Understanding what credit score do I need for Affirm begins with recognizing that the platform operates more like a point-of-sale loan than a traditional credit card. Affirm reports payment activity to the major credit bureaus, meaning your score requirements are designed to favor applicants with at least fair credit, although the best rates are reserved for those with good to excellent profiles.
How Affirm Evaluates Your Credit
Affirm uses a soft credit pull to pre-qualify you, which does not impact your score, to determine your eligibility and interest rate. This initial review looks at your credit history, income, and debt-to-income ratio rather than relying solely on a three-digit number. While a precise cutoff is not published, most borrowers see the best offers with a score of 670 or higher, as this generally indicates low risk for the lender.
The Role of Soft vs. Hard Inquiries
Because Affirm typically performs a soft inquiry during the pre-qualification stage, you can shop rates without worrying about dings to your credit report. If you accept an offer, a hard inquiry occurs, which may cause a minor, temporary dip in your score. Applicants with scores below 620 might still qualify, but they should expect higher APRs or shorter repayment terms compared to those with stronger credit.
Credit Score Ranges and Interest Rates
The relationship between your score and the interest rate you receive is one of the most critical factors when deciding what credit score do I need for Affirm. Borrowers with exceptional credit (800+) usually secure the lowest rates, often between 0% and 10%, while those with fair credit (580-669) might see rates climb toward 20% or 30%. Understanding this spectrum helps set realistic expectations for monthly payments.
Improving Your Chances of Approval If your current score does not align with what you need for Affirm’s best offers, there are strategic steps you can take before applying. Reducing your credit utilization ratio below 30%, correcting errors on your report, and maintaining a long credit history can all contribute to a higher score. Even a small increase in your score can shift you into a better interest rate category, saving you hundreds of dollars over the life of your purchase. Alternatives if You Do Not Qualify
If your current score does not align with what you need for Affirm’s best offers, there are strategic steps you can take before applying. Reducing your credit utilization ratio below 30%, correcting errors on your report, and maintaining a long credit history can all contribute to a higher score.
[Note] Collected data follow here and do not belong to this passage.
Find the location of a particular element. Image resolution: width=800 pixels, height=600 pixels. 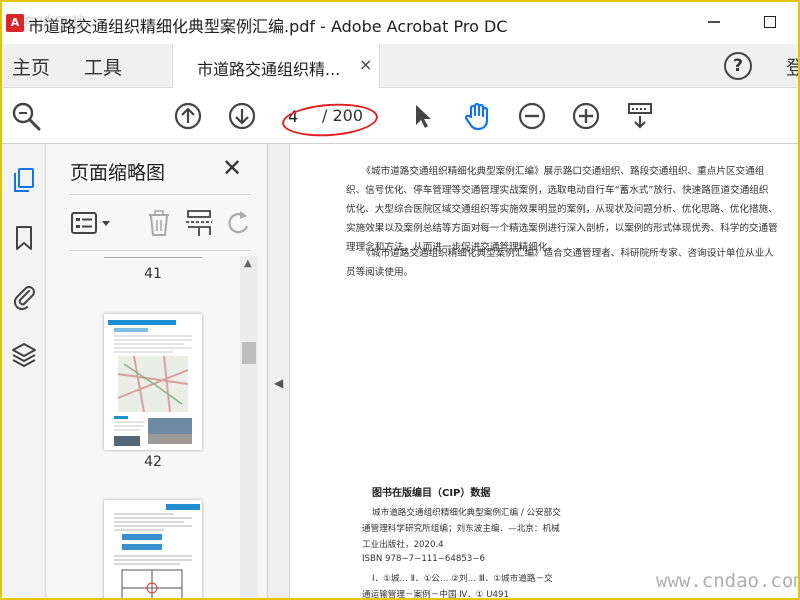

menu-tab-row: 主页 工具 市道路交通组织精... × ? 登录 is located at coordinates (400, 66).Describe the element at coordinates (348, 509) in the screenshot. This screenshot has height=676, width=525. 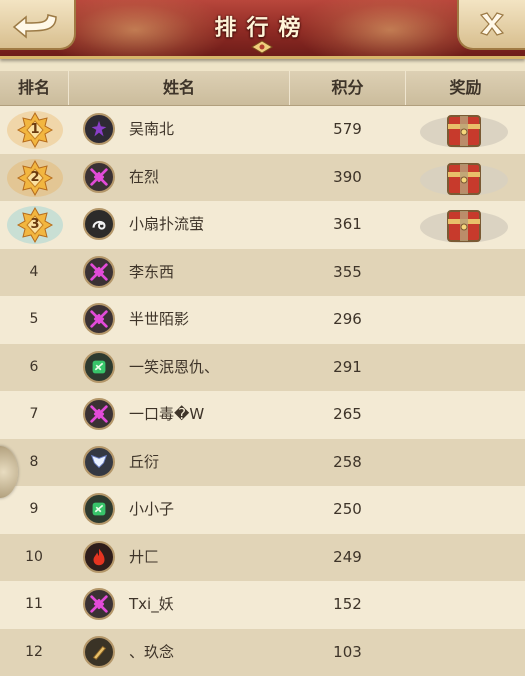
I see `player-score: 250` at that location.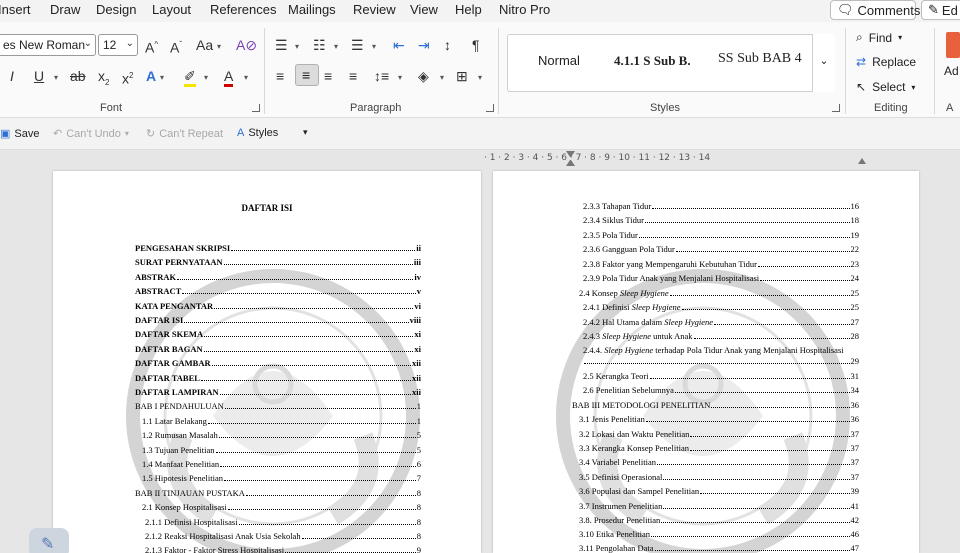  I want to click on font-color-icon: A, so click(229, 78).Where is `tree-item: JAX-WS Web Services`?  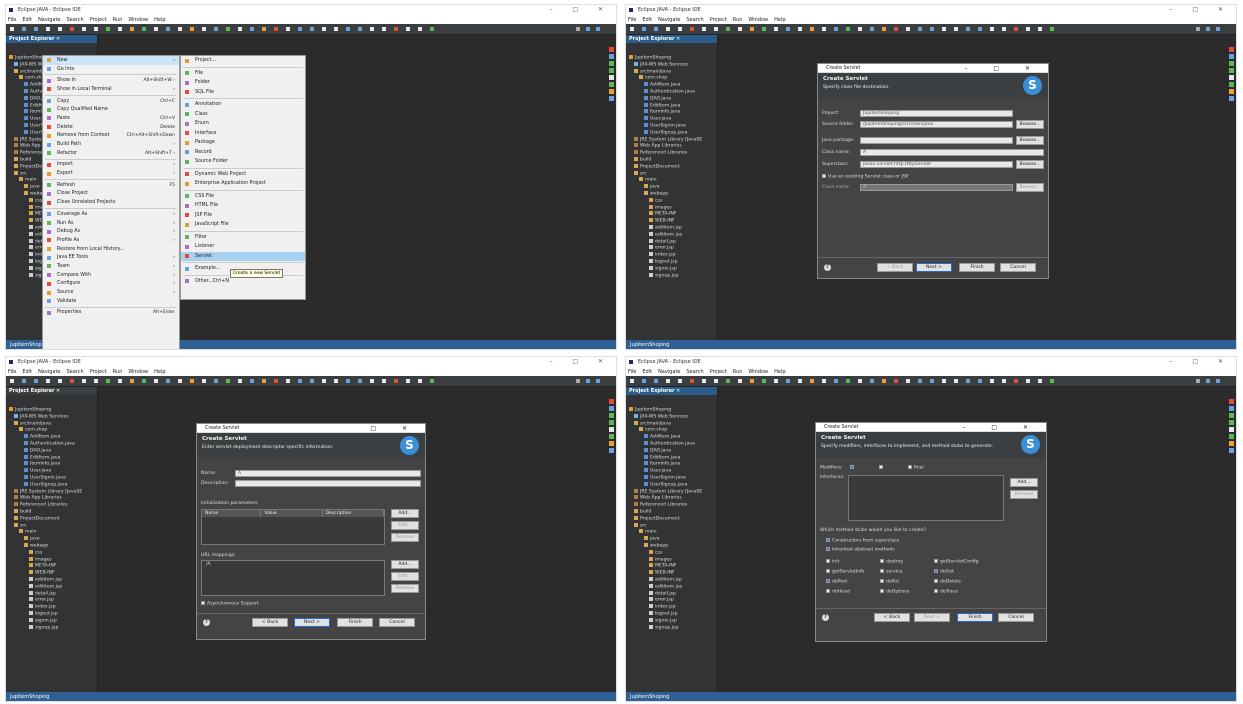
tree-item: JAX-WS Web Services is located at coordinates (672, 65).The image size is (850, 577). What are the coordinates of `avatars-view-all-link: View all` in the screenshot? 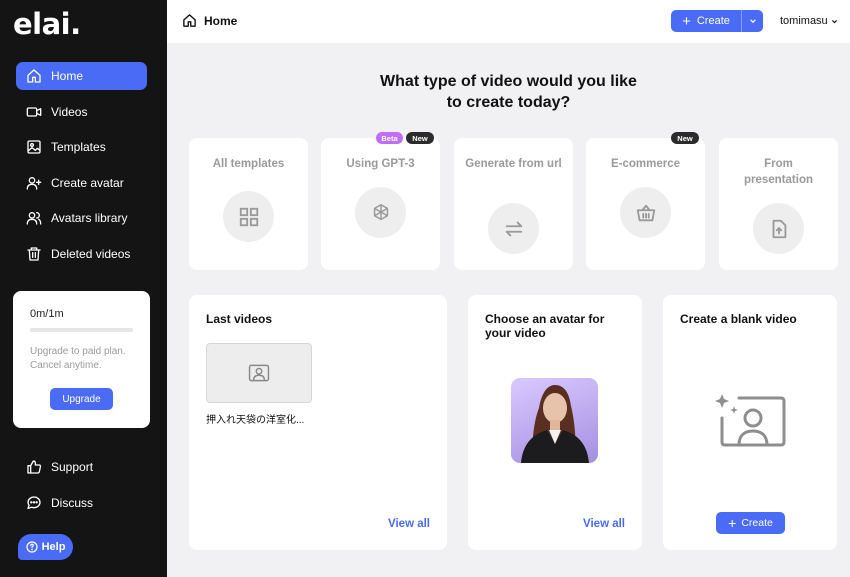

Even a small increase in your score can shift you into a better interest rate category, saving you hundreds of dollars over the life of your purchase.
For those wondering what credit score do I need for Affirm and finding they fall short, there are alternatives to improve your financial standing. Secured credit cards or credit-builder loans are effective tools for establishing or rebuilding credit. Additionally, retailers often provide their own financing with more lenient requirements, though these options rarely come with 0% interest promotions, so you should weigh the costs carefully.